Assignment
Retype word for word the stretch of entries below from the line that has "You are a GUI" through the line that has "Task: Click the help question mark icon", and omit the pictures.

Data in this exercise
• • • • •

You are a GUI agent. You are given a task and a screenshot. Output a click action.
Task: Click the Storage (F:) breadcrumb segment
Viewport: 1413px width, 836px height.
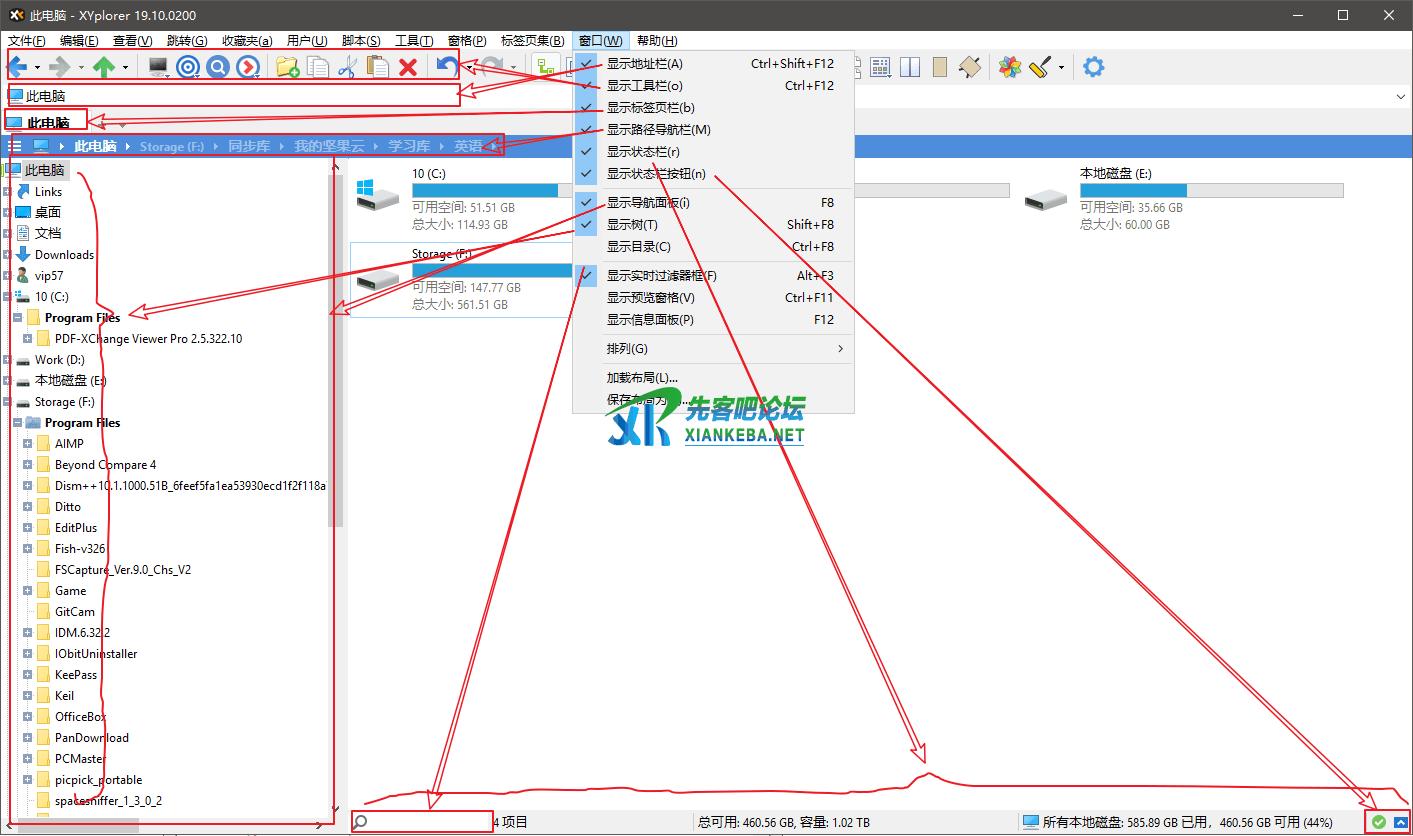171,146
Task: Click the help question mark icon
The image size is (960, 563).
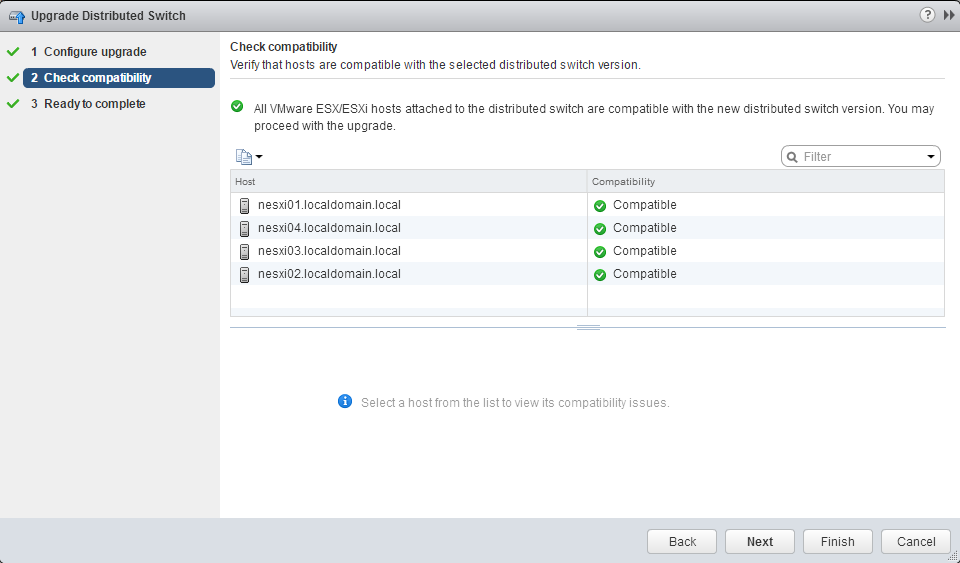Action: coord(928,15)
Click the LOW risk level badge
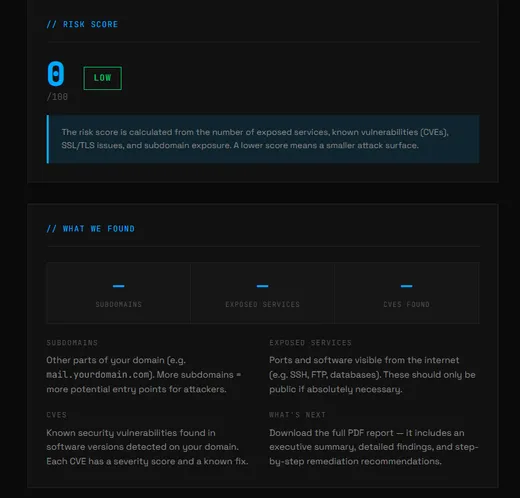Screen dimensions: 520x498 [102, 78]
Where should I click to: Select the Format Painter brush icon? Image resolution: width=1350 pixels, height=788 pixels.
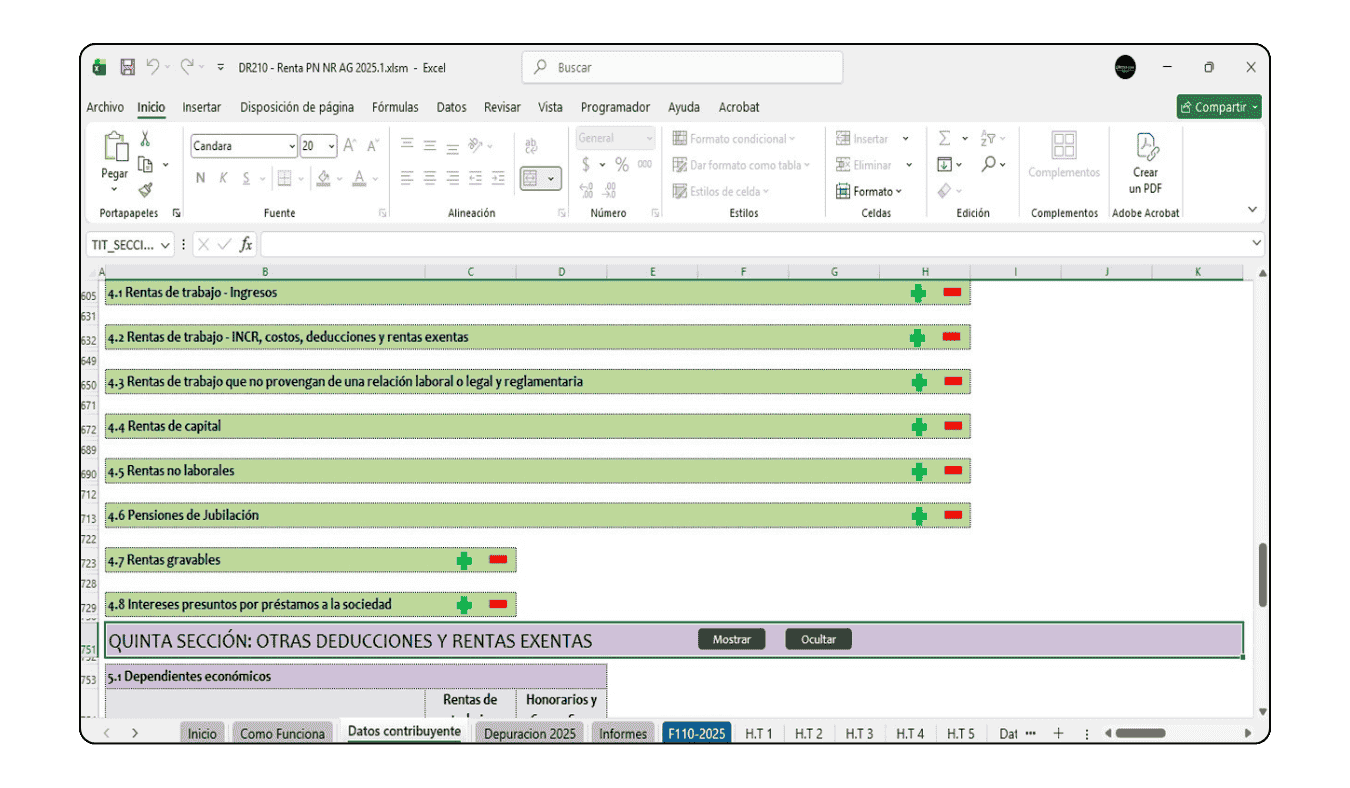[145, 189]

• • • • •

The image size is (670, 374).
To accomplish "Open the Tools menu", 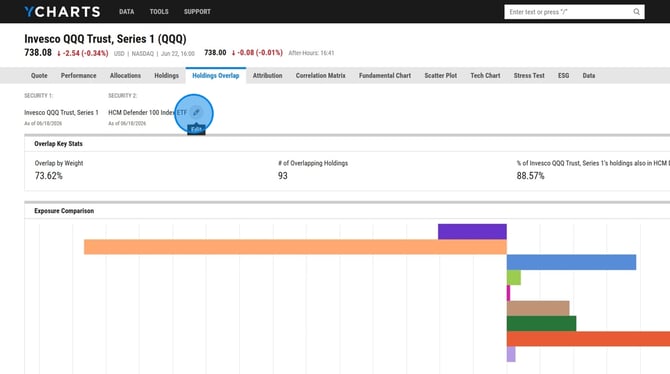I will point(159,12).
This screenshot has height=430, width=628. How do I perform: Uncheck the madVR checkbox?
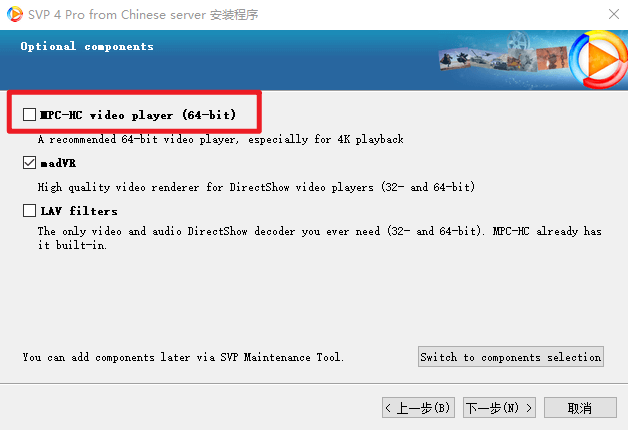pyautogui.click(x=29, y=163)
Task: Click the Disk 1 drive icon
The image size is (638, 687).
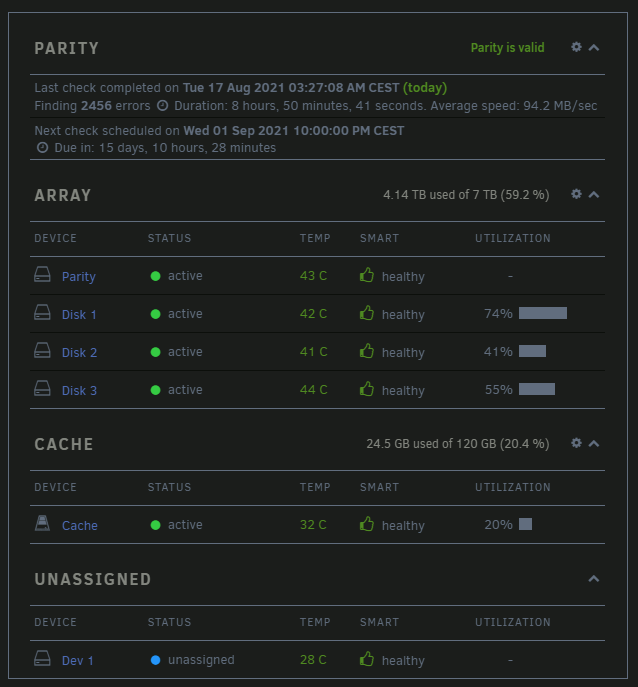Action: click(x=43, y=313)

• • • • •

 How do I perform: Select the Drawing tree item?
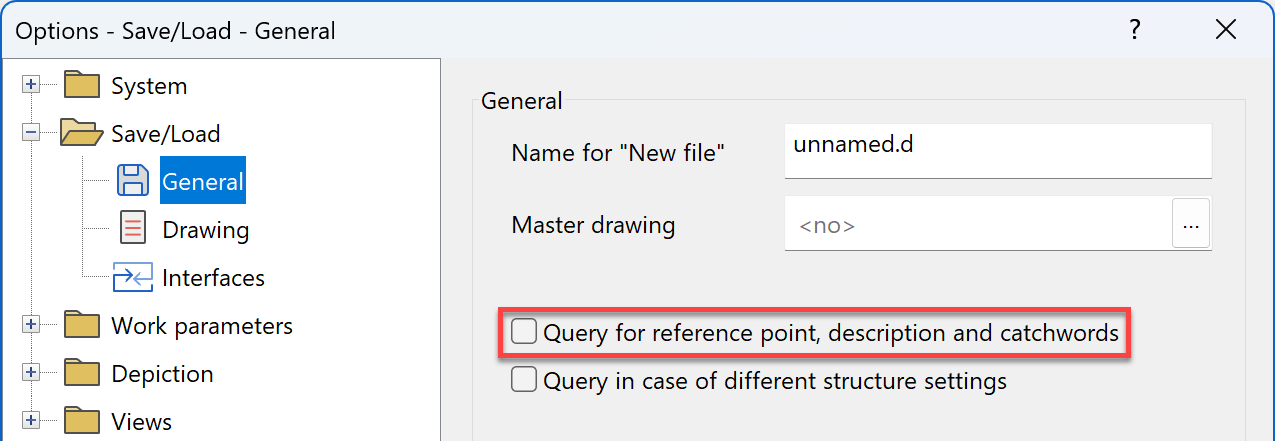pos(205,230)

• • • • •

Reply to the task
You are a GUI agent. You are given a task and a screenshot. Output a click action.
Task: Click the Storage (F:) breadcrumb segment
Viewport: 1413px width, 836px height.
171,146
Task: Click the help question mark icon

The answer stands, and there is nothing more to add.